The Eve Duncan books have always had a connecting plot line: Eve is trying to figure out who killed her 7-year-old daughter, Bonnie, several years ago. They never found a body but Eve still gets…hallucinations? Ghostly visits? Whatever they are, she still sees and talks to Bonnie (only when Bonnie feels like appearing, of course) years after her presumed death. So going back four books to the last one I had read, Eve had gotten information about three key suspects that may have killed Bonnie. All this time later, she still hasn’t gotten through the list. I tell you the plot of the previous books because this book has almost zero plot. The first quarter of the book is how she met Bonnie’s father, John Gallo, and lost her virginity to him, spending a few weeks in a sex haze with him before he goes off to the Army. Really. More than a hundred pages spent on this.

Predictably, John Gallo shows up, shocking Eve because she had heard he died years ago. Of course, her and John Gallo have a complicated relationship from that point on. Do you notice I keep calling him by his full name, John Gallo? That’s because Johansen does the same thing, like a tic she can’t get rid of. John Gallo wasn’t like other men. She could see John Gallo struggled to keep it together. John Gallo, John Gallo, John Gallo. Lord, it was annoying. But I digress. So anyway, one of her candidates on the list of people who may have killed Bonnie, Paul Black, shows up to hunt Gallo, as the two of them have a history together (because of course they do). The book spans all of three days and I think I’ve actually managed to make the events sound a lot more interesting than they are.

Eve used to be a strong, smart character that was fun to read. She has turned into a one note harpy, who does really stupid things and endangers the people she loves. Oh, and she’s on her way to being a bonafide Mary Sue, too. Lately all the slightly dangerous, unbalanced men she comes into contact with are drawn to her and they have “complicated” relationships. Johansen has also all but abandoned the fact that Eve is a forensic sculptor (who reconstructs skulls). That got about three mentions before it fell completely by the wayside. The rest of the characters, mainly Joe Quinn, have become equally one note and grating. The good guys are also super good and noble, and the bad guys are beyond-evil mustache-twirling fiends who also, quite conveniently, reveal all their motivations and evil plans before exiting the story (this is true of several of the books, actually).

Also, while I used to care about what happened to Bonnie, Johansen has gone beyond beating a dead horse with it.

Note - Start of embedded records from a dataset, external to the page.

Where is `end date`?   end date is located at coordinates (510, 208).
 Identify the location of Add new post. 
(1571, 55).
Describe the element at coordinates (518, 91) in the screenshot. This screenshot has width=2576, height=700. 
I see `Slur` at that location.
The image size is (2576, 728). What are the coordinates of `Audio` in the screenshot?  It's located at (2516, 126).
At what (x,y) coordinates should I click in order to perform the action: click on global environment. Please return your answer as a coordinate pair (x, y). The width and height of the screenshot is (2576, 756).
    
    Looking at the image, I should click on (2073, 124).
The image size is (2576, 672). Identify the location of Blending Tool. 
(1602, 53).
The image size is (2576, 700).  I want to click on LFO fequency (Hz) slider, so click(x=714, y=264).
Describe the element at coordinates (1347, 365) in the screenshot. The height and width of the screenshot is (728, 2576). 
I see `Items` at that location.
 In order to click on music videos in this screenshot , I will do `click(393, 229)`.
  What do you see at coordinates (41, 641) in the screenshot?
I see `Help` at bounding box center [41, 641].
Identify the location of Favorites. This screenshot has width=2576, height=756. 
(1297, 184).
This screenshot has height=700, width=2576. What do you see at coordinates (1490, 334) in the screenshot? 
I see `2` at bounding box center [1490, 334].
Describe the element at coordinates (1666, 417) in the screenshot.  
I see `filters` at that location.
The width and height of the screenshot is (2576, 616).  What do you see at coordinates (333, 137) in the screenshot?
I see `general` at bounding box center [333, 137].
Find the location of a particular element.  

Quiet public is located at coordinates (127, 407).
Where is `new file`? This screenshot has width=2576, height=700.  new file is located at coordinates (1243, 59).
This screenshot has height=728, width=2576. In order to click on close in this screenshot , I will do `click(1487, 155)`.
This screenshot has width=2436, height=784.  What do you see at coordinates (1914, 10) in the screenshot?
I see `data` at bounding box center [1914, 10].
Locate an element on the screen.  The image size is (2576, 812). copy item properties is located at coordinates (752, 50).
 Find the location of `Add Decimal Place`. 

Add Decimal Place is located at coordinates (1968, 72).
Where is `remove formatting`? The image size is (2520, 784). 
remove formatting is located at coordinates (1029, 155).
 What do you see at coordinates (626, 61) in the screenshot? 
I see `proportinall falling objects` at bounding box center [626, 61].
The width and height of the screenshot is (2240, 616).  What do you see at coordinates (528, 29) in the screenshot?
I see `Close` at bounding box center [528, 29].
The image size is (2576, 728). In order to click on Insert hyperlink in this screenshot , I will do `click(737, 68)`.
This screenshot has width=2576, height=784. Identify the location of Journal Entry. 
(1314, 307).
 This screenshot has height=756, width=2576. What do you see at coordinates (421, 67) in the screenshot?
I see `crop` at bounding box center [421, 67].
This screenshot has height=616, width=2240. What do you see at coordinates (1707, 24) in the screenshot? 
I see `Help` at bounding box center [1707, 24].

Several people have claimed they killed Bonnie over the years, and not one of them ever really did. It’s time to close that chapter and move on. If you can’t find another way to write for your character, then end her story altogether.

I’ll end my tirade her because I think that I could go on for days about my hatred of what Johansen has done to these books and characters. She’s going the way of James Patterson, cranking out a book a year, and this year it’s actually three books, so I’m sure they will be just as mesmerizing as this one. This book has convinced me to end my relationship with Eve Duncan. Maybe in ten years I can pick up another one and see if they finally found Bonnie, but I probably shouldn’t kid myself, they still won’t have found her killer by then.